■ **THINGS TO DO**
**1.** In the vSphere 5.1 text, rewrite the part that opens with "Most DBAs do" and closes with "is no exception.", putting "storage" in place of "networking".
**2.** According to the vSphere 5.1 text, what speed of fibre channel HBAs does vSphere 5.1 now support?

Lastly, vSphere 5.1 now has support for 16Gb fibre channel HBAs. For those of you with crazy-fast workloads, get ready to upgrade!
For those of you that are subject to some flavor of compliance regulations, vSphere now has better security auditing throughout the new vCenter Single Sign On (SSO) service. The environment is now better audited, so rest easy. System processes that ran under a generic system process now are executed under a user’s account, so you now have a better picture of who changed something on your servers and when they did it.
Next is the vShield Endpoint product. Who out there excludes your database objects from your antivirus scanner? You should. Who turns off the real-time antivirus agent? People do, but you shouldn’t. Who refuses to install an antivirus scanner on your database servers? I don’t. vShield Endpoint is now included in the core suite. It is an agentless antivirus and security server that can monitor for viruses and other bad things in your VMs. If any customizations or changes are necessary, I’ll of course report them here.
One big change is now that the vSphere Web Client is now the preferred method for management your VMware environment. It is now fully-featured, and because it is web-based, is now cross-platform compatible. It still requires that the Flash plugin be loaded into the browser, so this continues to exclude management from iPads. There are still a few of items that are not completed for the web yet (OVF exporter, console viewer), but I know they are working on it.
vSphere 5.1 now also has the ability to present more performance statistics to the guest VMs. This means great news for DBAs, as more host-level and VM-level statistics are always welcome. I speak frequently about the need to grant your DBAs access to vCenter performance statistics, and hopefully this feature will help the situation.
Most DBAs do not care much or interact with some parts of the infrastructure on a day-to-day basis. I’d put networking at the top of that list. I continue to stand by my conviction that every technologist should have a basic understanding of each major aspect of all components underneath their database servers, and networking is no exception.
The frailness around the persistence of the Virtual Distributed Switch (VDS) and the required nature of the management network was a big concern of mine in previous versions of vSphere. If the datacenter went offline (planned or unplanned), fringe cases could cause the VMware host to lose the VDS configuration. If the host could not communicate with the network because of the missing VDS, and the network was required to re-deploy the VDS profile to that host, you have a chicken-and-egg situation. The host would fail to communicate with the network. The administrator would have to scramble and set up a standard switch with a management port group, and this was rarely planned for. It is fixed it in vSphere 5.1. The host now retains the VDS configuration even if vCenter is offline. I can now change my recommendations to move the host networking completely to the VDS instead of keeping a management port group on a traditional Standard Switch.
I know this does not directly affect you DBAs out there, but indirectly this new feature keeps you from unplanned delays in firing up your VMs if something bad happens.
The last VMware networking feature that your DBA should know about is the VXLAN. It is now part of VMware’s Software-Driven Data Center model. You can now create a new isolated network within a VLAN. Have you ever had an argument with the networking team about needing new VLANs for things like development, test, or backup recovery networks? Now, this can be performed through software rather than at the switch level, and can be done in mere minutes.

■ **GIVEN RECORDS**
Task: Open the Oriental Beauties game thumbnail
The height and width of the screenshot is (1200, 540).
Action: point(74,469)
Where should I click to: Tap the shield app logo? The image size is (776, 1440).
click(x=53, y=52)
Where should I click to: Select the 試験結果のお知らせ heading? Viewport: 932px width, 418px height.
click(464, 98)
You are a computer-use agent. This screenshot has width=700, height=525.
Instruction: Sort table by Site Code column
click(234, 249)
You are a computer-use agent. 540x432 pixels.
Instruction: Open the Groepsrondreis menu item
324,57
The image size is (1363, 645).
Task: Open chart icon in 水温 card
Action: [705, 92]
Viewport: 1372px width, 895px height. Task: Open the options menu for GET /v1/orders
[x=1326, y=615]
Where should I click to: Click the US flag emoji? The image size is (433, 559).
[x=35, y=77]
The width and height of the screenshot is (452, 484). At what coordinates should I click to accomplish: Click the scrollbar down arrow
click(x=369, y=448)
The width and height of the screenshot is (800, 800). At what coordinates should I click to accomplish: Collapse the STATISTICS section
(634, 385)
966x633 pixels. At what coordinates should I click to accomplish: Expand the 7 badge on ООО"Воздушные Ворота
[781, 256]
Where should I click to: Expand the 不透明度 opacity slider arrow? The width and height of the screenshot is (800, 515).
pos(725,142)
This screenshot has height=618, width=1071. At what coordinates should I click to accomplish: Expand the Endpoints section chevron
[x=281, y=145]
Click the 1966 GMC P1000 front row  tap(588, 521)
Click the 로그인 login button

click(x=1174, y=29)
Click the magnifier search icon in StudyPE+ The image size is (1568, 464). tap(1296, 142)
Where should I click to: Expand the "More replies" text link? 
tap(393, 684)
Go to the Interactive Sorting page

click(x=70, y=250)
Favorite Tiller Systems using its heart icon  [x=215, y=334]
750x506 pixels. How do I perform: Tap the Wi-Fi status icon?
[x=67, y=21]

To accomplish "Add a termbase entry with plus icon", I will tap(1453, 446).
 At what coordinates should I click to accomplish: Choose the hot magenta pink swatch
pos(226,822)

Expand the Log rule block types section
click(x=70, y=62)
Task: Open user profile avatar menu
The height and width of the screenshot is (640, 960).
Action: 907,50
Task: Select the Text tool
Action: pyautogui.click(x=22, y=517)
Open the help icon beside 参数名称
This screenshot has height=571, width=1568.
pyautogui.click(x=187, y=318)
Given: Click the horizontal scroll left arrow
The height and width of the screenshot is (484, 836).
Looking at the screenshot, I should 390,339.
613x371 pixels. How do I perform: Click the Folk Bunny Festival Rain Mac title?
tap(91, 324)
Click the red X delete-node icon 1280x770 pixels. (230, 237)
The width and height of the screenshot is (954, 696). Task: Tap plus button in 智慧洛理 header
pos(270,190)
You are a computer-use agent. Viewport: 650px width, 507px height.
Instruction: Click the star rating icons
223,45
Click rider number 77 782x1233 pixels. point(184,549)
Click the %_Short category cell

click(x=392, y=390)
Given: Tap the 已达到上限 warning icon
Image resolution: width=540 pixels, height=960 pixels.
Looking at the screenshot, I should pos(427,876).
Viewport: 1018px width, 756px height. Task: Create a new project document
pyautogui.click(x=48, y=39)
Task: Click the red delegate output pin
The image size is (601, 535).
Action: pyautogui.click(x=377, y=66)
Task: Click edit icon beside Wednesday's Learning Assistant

■ **SOLUTIONS BY TASK**
**1.**
Most DBAs do not care much or interact with some parts of the infrastructure on a day-to-day basis. I’d put storage at the top of that list. I continue to stand by my conviction that every technologist should have a basic understanding of each major aspect of all components underneath their database servers, and storage is no exception.

**2.** 16Gb